⟨
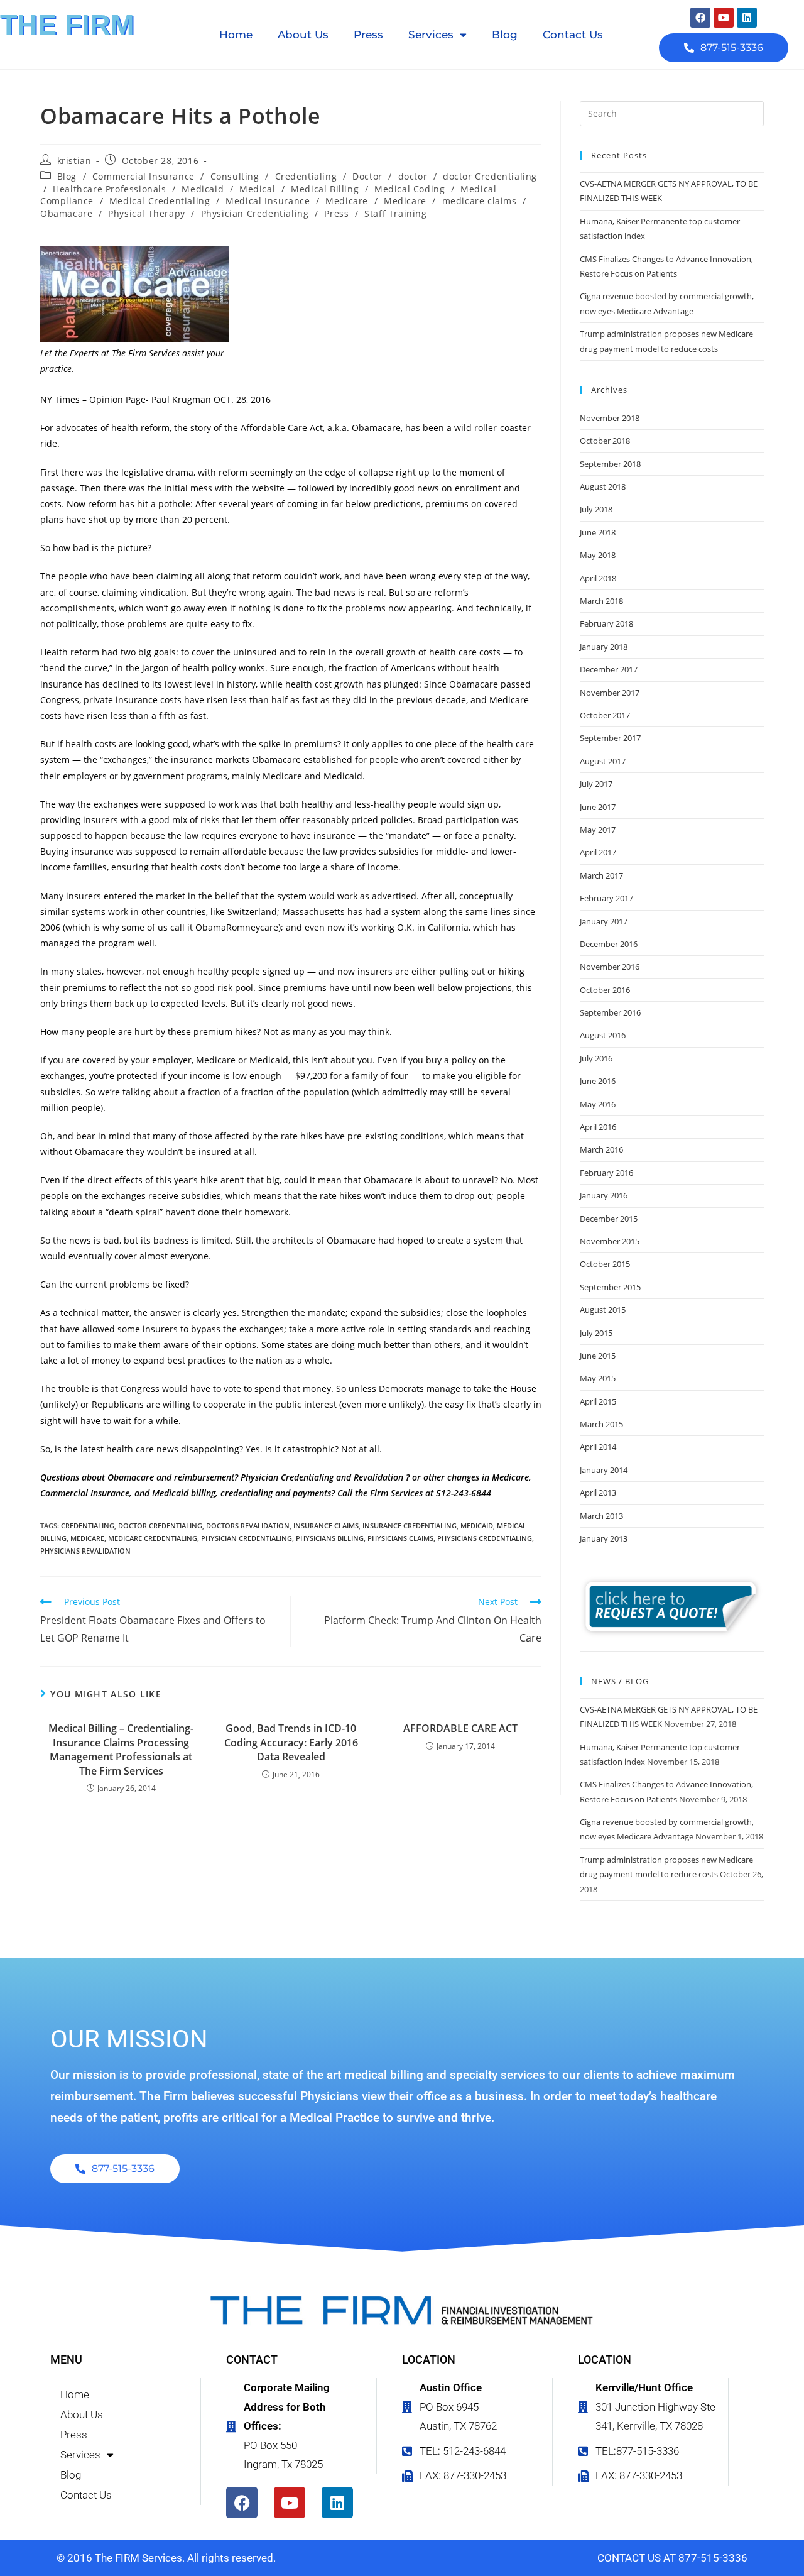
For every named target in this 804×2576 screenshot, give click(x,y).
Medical (257, 189)
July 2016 (596, 1058)
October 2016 (605, 989)
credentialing (87, 1525)
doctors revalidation (248, 1525)
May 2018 (598, 555)
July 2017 (596, 783)
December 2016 (609, 944)
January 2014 (603, 1470)
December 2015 (609, 1218)
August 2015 (603, 1309)
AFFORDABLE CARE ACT (460, 1728)
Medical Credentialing (159, 201)
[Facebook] (700, 18)
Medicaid (203, 189)
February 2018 (606, 623)
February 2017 (606, 898)
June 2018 (598, 532)
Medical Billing (325, 189)
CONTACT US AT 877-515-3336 (672, 2557)
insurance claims (326, 1525)
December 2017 (609, 669)
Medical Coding (409, 189)
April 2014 (598, 1446)
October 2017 (605, 715)
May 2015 (598, 1378)
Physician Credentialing (255, 213)
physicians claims (400, 1538)
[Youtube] (724, 18)
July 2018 (596, 509)
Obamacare (66, 213)
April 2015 (598, 1401)
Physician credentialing (246, 1538)
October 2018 (605, 440)
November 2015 (609, 1241)
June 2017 (598, 807)
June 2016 (598, 1081)
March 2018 (601, 600)
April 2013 (598, 1492)
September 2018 (610, 463)
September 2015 (610, 1287)
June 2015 (598, 1355)
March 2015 (601, 1424)
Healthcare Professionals (109, 189)
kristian (74, 161)
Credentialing (306, 176)
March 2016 (601, 1149)
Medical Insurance (267, 201)
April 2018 (598, 578)
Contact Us (573, 34)
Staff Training (395, 213)
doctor (413, 176)
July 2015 (596, 1333)
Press (368, 34)
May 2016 (598, 1104)
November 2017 (609, 692)
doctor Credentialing (490, 176)
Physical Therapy (146, 213)
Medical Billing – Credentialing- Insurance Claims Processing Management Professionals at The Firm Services (120, 1749)
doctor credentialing (160, 1525)
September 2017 (610, 737)
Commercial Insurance (143, 176)
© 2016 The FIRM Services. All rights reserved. (166, 2557)
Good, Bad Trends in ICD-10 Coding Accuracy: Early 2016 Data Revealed (291, 1742)
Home (236, 34)
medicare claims (479, 201)
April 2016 (598, 1126)
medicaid (476, 1525)
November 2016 (609, 966)
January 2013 (603, 1538)
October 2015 (605, 1263)
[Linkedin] (747, 18)
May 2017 (598, 829)
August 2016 (603, 1035)
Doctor (367, 176)
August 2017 (603, 761)
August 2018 (603, 486)
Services (431, 34)
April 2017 (598, 852)
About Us (303, 34)
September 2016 (610, 1012)
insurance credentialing (409, 1525)
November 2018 (609, 418)
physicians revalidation (85, 1550)
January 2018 (603, 646)
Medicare (346, 201)
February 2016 (606, 1172)
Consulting (234, 176)
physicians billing (330, 1538)
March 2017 (601, 875)
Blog (505, 34)
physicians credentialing (484, 1538)
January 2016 (603, 1195)
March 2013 (601, 1515)
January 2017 (603, 921)
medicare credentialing (152, 1538)
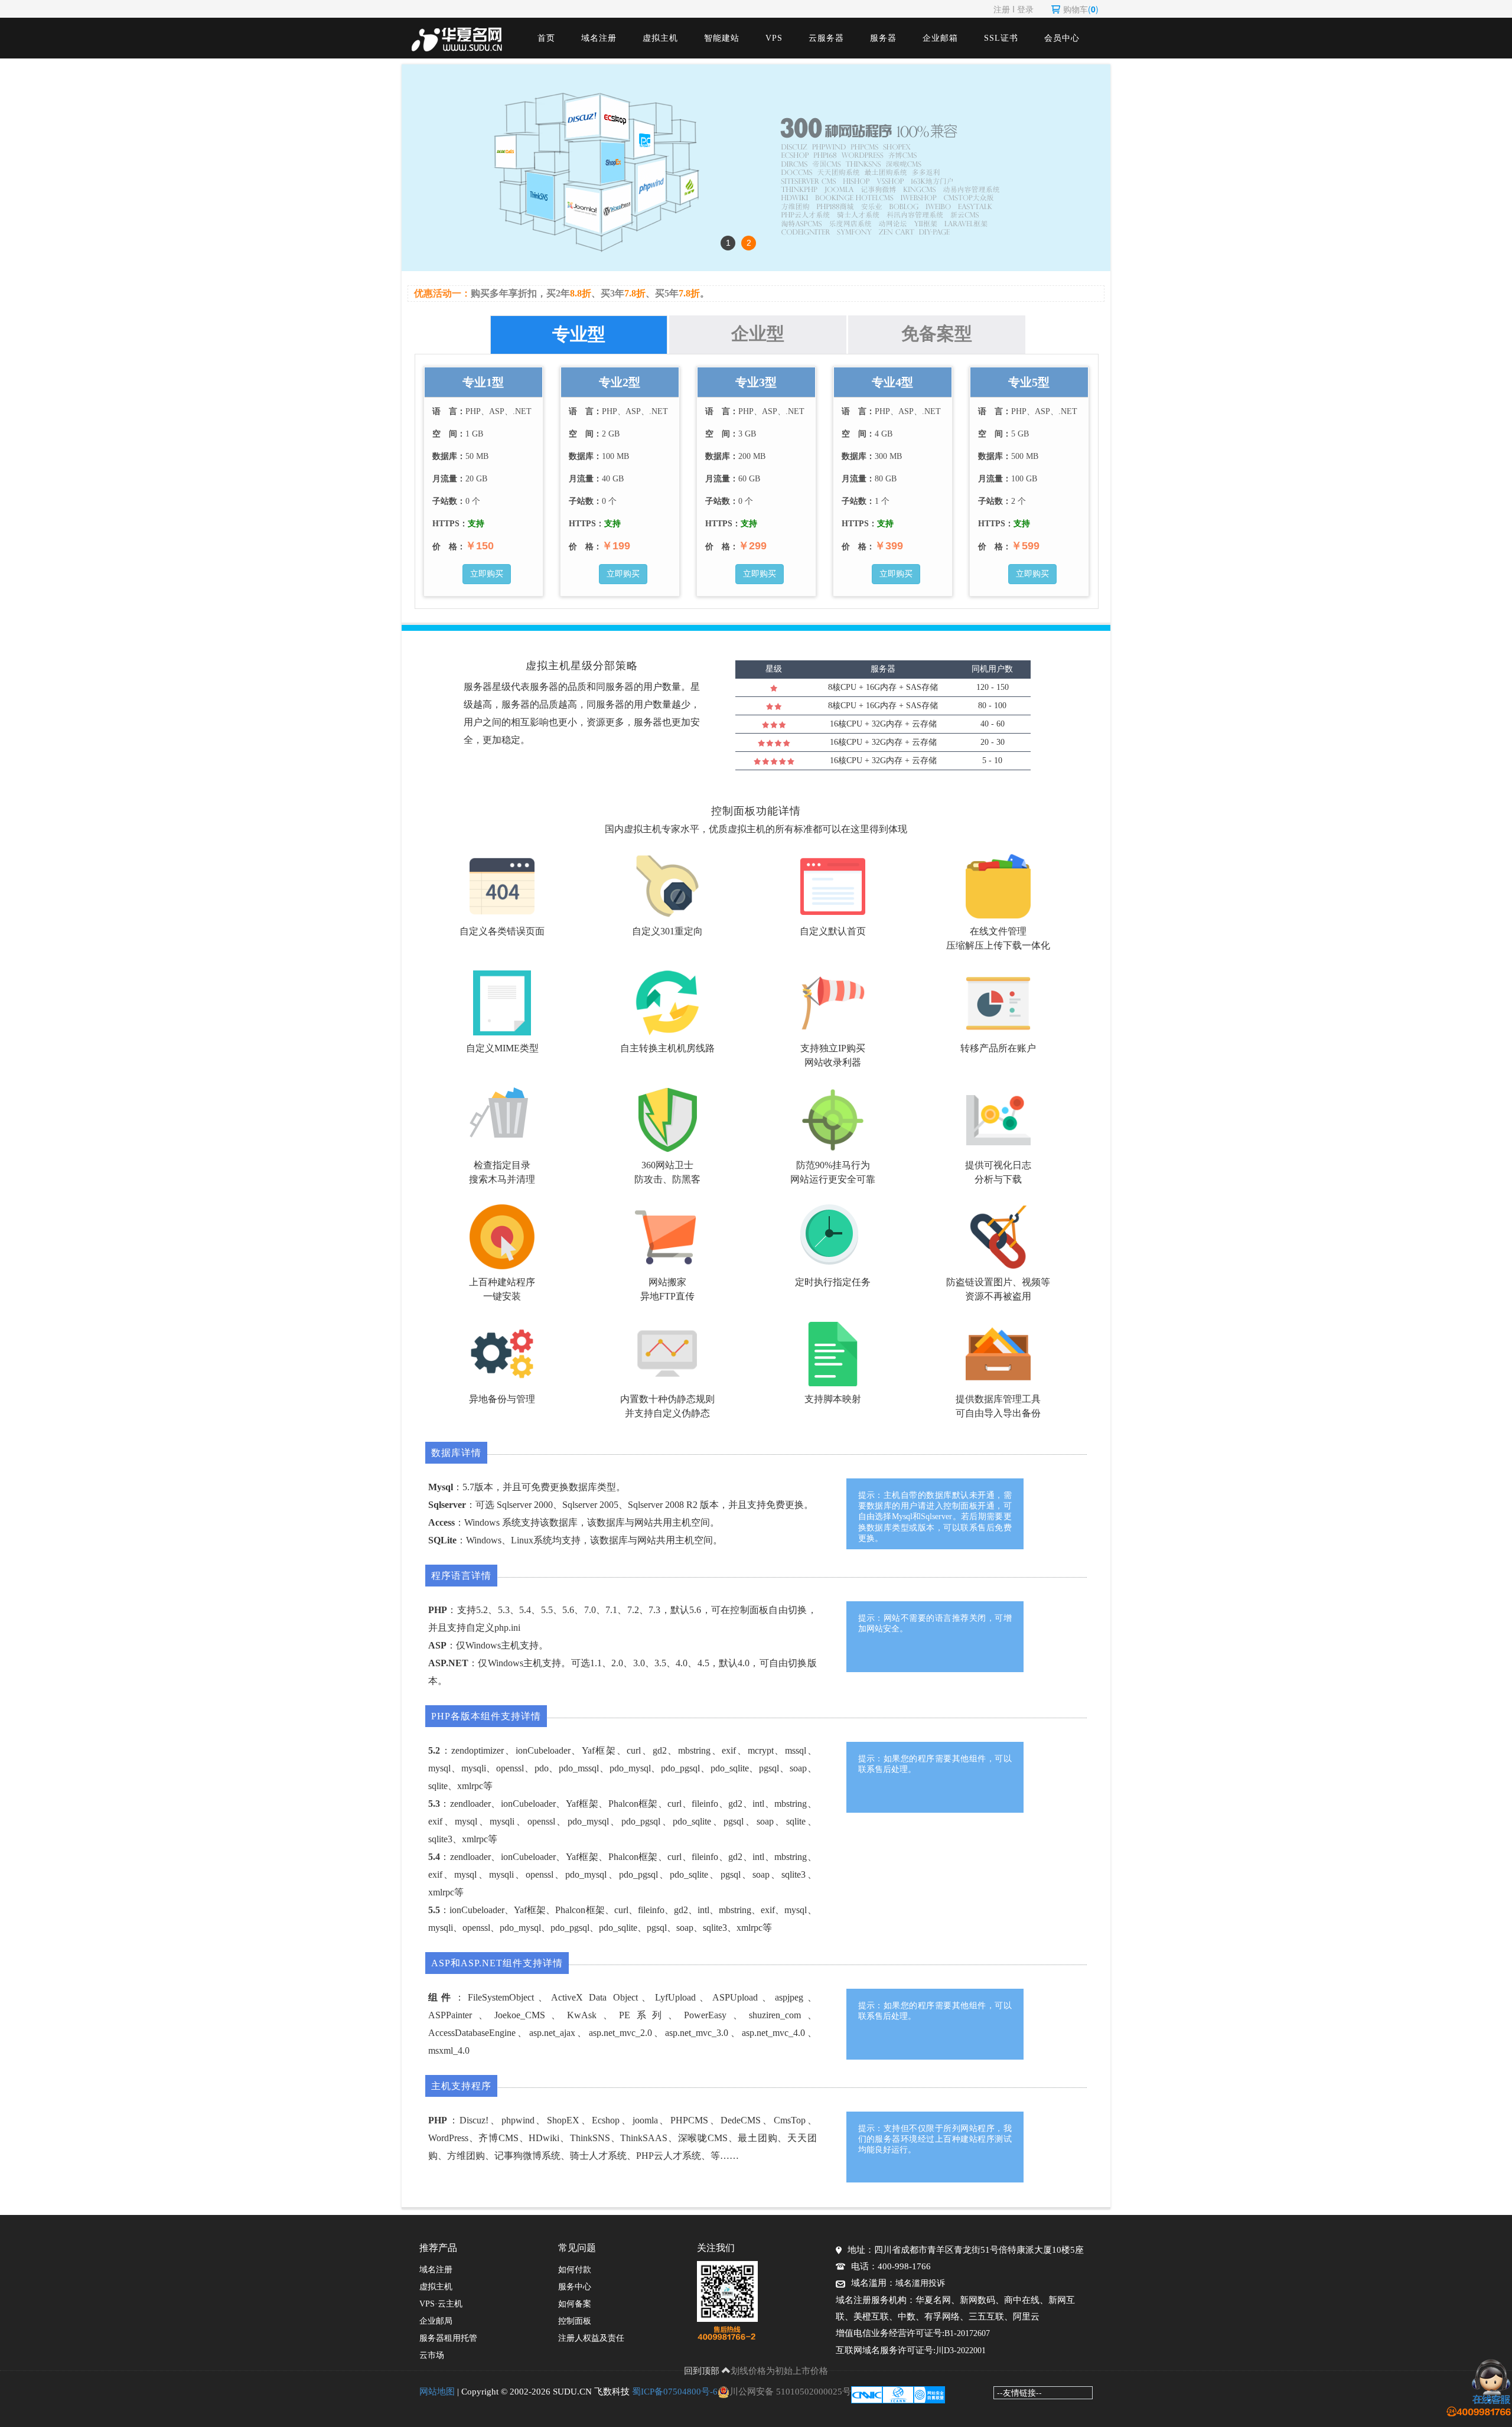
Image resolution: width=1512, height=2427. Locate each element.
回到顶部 (703, 2370)
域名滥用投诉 (920, 2283)
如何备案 (574, 2303)
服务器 (883, 38)
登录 (1025, 9)
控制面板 (574, 2321)
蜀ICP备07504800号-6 (675, 2391)
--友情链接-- (1019, 2392)
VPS (774, 38)
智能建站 (721, 38)
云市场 (431, 2355)
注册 (1001, 9)
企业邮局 (435, 2321)
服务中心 (574, 2286)
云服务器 (826, 38)
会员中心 (1062, 38)
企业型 (757, 333)
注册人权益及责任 (591, 2338)
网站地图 (437, 2391)
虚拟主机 (660, 38)
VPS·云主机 (440, 2303)
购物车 (1081, 9)
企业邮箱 (940, 38)
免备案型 (936, 333)
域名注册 (599, 38)
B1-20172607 (967, 2333)
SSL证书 (1001, 38)
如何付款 (574, 2269)
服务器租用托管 (448, 2338)
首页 (546, 38)
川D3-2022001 (961, 2350)
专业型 (578, 334)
⟩
Extract from the listing above the lines between the line containing "Medical (257, 189)" and the line containing "Press (368, 34)", keeping both of those lines. Output nothing else.

> [THE ANSWER]
Medical (257, 189)
July 2016 (596, 1058)
October 2016 (605, 989)
credentialing (87, 1525)
doctors revalidation (248, 1525)
May 2018 (598, 555)
July 2017 (596, 783)
December 2016 (609, 944)
January 2014 (603, 1470)
December 2015 (609, 1218)
August 2015 (603, 1309)
AFFORDABLE CARE ACT (460, 1728)
Medical Credentialing (159, 201)
[Facebook] (700, 18)
Medicaid (203, 189)
February 2018 (606, 623)
February 2017 (606, 898)
June 2018 (598, 532)
Medical Billing (325, 189)
CONTACT US AT 877-515-3336 (672, 2557)
insurance claims (326, 1525)
December 2017 (609, 669)
Medical Coding (409, 189)
April 2014 (598, 1446)
October 2017 (605, 715)
May 2015 (598, 1378)
Physician Credentialing (255, 213)
physicians claims (400, 1538)
[Youtube] (724, 18)
July 2018 (596, 509)
Obamacare (66, 213)
April 2015 (598, 1401)
Physician credentialing (246, 1538)
October 2018 (605, 440)
November 2015 (609, 1241)
June 2017 (598, 807)
June 2016 (598, 1081)
March 2018 (601, 600)
April 2013 (598, 1492)
September 2018 (610, 463)
September 2015 (610, 1287)
June 2015 (598, 1355)
March 2015 (601, 1424)
Healthcare Professionals (109, 189)
kristian (74, 161)
Credentialing (306, 176)
March 2016 (601, 1149)
Medical Insurance (267, 201)
April 2018 (598, 578)
Contact Us (573, 34)
Staff Training (395, 213)
doctor (413, 176)
July 2015 (596, 1333)
Press (368, 34)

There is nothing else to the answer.